*** Opening Dataset content ***
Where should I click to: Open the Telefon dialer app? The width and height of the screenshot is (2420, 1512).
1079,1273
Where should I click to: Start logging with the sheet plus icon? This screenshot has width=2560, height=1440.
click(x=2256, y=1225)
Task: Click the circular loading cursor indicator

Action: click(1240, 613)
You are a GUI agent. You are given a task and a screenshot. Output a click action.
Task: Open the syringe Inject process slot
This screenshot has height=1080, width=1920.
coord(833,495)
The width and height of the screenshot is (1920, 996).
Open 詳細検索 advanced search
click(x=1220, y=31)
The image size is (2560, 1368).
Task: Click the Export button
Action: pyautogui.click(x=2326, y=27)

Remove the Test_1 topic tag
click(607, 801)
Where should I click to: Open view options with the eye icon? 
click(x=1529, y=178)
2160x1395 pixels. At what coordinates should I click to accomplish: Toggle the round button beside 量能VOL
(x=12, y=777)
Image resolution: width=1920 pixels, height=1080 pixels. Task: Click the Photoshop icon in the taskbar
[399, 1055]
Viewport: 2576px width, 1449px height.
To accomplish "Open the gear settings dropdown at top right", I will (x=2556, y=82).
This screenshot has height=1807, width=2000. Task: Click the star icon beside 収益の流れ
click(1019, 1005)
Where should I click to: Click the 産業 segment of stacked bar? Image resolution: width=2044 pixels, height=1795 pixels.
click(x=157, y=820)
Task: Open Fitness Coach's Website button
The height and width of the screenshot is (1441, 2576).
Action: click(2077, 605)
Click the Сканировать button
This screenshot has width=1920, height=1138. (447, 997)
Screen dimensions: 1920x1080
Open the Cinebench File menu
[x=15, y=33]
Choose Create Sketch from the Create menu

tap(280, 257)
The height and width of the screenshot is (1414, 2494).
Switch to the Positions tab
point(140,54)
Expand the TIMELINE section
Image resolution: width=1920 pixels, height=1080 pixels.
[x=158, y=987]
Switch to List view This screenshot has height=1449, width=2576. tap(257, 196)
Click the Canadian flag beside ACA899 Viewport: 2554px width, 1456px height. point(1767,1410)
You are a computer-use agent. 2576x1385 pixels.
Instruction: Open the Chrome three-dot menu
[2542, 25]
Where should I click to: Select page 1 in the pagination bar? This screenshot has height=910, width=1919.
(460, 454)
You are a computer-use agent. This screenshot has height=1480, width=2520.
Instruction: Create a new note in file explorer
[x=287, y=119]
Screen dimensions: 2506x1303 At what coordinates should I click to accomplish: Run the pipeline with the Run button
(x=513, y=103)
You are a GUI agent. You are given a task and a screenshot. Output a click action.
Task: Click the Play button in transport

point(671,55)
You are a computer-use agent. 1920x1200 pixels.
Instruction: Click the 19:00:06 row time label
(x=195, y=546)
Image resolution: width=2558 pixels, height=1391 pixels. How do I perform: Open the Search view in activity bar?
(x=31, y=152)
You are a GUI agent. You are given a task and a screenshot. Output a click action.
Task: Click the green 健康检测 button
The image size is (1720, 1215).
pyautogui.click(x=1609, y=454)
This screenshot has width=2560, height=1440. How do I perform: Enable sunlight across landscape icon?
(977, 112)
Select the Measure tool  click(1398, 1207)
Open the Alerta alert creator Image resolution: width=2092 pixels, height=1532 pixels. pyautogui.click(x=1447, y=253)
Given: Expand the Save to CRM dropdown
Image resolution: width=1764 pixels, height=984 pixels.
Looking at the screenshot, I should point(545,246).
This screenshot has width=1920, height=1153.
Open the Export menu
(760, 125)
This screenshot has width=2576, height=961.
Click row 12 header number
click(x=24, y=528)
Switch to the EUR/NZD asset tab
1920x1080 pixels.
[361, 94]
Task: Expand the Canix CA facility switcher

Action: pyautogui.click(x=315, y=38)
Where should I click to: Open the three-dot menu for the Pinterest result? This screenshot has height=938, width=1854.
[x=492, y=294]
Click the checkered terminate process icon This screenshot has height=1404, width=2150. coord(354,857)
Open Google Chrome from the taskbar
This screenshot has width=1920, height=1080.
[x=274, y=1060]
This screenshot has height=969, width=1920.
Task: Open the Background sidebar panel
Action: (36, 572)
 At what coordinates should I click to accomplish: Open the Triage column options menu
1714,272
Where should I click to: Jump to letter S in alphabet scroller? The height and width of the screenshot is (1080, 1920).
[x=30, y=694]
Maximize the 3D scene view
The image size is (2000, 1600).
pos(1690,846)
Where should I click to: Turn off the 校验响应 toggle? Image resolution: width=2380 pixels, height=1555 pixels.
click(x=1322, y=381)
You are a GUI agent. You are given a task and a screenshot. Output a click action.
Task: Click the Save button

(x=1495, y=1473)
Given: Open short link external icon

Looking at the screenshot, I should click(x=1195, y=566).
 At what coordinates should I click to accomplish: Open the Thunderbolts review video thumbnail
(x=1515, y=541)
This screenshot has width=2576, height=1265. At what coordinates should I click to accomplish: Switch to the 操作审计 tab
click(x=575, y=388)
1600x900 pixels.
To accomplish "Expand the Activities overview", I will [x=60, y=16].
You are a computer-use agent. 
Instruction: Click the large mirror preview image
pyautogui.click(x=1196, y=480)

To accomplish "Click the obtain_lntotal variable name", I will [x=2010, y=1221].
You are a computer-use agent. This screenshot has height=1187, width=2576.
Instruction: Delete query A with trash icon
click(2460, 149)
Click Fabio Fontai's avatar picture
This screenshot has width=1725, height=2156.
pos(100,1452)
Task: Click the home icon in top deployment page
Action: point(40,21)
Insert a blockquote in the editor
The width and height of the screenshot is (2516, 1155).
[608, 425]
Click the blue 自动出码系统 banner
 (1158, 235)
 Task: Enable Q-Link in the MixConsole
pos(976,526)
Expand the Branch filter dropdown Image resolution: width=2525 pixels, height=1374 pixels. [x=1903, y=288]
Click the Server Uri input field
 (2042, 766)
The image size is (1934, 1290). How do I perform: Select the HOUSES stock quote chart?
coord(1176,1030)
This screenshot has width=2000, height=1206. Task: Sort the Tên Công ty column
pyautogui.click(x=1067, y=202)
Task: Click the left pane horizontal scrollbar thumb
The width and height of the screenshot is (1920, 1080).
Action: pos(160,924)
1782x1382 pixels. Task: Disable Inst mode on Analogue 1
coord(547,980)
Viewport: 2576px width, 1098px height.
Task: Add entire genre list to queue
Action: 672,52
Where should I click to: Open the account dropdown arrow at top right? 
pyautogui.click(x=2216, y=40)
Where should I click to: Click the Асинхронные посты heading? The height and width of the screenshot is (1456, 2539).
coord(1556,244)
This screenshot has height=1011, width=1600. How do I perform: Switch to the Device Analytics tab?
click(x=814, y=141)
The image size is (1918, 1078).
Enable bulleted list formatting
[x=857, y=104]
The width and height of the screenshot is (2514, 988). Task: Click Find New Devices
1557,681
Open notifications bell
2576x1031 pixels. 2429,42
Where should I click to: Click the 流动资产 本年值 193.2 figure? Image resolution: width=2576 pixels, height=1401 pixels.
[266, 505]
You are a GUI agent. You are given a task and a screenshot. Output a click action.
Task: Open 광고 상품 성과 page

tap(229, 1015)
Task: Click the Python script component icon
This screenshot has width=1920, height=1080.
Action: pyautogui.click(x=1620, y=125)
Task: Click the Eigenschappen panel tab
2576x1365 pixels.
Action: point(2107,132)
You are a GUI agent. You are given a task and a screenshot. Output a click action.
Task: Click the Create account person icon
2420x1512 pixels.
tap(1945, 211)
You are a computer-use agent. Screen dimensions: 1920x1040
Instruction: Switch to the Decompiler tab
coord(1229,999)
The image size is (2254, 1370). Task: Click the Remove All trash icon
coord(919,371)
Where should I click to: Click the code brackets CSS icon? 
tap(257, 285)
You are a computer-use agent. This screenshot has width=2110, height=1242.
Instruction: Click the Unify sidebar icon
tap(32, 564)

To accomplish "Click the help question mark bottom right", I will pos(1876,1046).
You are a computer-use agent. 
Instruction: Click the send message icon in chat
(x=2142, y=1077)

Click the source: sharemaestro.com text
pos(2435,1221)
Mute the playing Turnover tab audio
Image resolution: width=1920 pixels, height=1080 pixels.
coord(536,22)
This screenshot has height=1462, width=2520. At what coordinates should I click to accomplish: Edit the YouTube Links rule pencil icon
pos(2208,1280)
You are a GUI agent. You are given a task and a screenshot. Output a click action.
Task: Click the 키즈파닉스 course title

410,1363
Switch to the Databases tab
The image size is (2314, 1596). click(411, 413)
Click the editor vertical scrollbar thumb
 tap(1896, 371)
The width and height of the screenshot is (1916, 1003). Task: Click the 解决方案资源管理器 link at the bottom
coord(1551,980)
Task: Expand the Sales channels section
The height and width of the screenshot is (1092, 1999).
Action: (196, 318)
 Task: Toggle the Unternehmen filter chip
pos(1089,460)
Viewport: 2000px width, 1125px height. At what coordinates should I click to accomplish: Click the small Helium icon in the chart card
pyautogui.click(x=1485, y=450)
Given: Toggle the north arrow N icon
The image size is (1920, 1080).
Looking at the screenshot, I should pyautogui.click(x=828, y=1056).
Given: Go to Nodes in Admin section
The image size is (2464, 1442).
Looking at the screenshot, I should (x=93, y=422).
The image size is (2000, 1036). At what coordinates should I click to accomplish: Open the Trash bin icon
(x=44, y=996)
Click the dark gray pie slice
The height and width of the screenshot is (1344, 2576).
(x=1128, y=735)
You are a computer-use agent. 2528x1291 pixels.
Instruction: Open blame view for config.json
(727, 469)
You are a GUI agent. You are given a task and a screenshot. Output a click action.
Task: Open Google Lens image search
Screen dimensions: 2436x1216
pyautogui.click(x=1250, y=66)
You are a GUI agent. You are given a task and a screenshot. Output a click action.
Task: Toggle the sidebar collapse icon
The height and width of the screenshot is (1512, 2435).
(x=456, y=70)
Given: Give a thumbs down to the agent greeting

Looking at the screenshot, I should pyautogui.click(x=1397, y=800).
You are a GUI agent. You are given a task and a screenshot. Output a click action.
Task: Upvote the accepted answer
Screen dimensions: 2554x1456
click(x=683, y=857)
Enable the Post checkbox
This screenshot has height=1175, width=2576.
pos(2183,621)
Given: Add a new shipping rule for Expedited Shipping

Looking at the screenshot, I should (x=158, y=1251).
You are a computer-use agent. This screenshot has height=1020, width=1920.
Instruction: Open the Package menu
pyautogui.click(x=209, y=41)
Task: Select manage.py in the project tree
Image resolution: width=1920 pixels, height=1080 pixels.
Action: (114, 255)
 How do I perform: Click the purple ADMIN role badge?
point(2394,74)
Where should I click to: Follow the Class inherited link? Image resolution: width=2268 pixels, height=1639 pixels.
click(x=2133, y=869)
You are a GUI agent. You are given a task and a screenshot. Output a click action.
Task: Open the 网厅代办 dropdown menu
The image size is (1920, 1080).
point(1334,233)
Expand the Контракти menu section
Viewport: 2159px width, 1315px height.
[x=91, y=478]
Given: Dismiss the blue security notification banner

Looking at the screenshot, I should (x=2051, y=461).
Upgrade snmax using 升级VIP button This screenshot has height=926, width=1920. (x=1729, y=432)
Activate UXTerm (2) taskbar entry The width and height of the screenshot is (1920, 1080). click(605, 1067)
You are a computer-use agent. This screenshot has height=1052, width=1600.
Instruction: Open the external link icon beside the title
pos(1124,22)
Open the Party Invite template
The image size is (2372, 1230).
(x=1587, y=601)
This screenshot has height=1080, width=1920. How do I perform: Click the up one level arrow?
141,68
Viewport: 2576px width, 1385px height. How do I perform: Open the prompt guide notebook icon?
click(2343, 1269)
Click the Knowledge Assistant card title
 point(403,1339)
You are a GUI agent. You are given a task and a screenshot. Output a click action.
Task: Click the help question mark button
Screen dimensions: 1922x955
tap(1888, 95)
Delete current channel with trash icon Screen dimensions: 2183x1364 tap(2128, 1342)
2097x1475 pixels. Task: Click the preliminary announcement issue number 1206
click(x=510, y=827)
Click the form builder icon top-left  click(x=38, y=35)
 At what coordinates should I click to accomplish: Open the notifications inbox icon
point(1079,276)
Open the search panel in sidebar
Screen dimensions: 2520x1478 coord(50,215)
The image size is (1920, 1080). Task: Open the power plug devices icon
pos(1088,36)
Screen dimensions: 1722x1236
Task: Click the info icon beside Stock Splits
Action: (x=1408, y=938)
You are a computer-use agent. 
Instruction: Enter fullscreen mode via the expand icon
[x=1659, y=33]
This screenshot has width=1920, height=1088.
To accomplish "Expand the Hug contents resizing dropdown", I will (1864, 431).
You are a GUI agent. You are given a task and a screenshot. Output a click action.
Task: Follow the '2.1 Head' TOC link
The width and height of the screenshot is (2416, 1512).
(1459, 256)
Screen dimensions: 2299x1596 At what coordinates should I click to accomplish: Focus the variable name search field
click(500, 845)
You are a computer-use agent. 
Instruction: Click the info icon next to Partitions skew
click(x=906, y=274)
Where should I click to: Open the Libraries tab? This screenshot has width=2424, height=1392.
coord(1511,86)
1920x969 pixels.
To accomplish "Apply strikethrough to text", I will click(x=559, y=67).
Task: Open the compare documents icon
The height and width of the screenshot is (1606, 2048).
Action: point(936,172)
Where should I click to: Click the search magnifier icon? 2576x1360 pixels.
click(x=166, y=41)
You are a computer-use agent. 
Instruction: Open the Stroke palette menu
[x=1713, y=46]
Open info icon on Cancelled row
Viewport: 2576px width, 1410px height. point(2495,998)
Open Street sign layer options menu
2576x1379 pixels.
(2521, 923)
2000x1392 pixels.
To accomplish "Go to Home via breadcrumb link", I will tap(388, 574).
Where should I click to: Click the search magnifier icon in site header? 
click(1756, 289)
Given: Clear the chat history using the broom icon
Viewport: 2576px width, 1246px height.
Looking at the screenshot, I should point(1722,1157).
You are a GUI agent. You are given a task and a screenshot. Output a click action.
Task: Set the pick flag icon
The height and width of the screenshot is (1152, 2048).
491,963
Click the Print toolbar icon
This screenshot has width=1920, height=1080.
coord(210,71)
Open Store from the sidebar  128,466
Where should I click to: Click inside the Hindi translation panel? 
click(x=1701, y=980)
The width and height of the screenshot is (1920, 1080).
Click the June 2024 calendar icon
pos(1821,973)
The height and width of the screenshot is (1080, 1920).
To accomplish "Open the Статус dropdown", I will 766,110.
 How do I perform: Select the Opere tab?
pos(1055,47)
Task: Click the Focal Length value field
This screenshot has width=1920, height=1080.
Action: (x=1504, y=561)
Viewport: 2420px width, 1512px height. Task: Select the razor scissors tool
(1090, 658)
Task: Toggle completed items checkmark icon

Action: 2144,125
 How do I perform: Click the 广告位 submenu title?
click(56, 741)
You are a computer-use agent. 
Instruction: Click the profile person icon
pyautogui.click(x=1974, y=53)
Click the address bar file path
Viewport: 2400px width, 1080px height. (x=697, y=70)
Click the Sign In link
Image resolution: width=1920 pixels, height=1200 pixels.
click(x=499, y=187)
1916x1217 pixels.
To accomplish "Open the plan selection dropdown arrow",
*** Closing Dataset content ***
Instructions for the task -> Scan the data above line by line. Please say how many lines hold the word "question", and give only that number.

Response to the task -> 2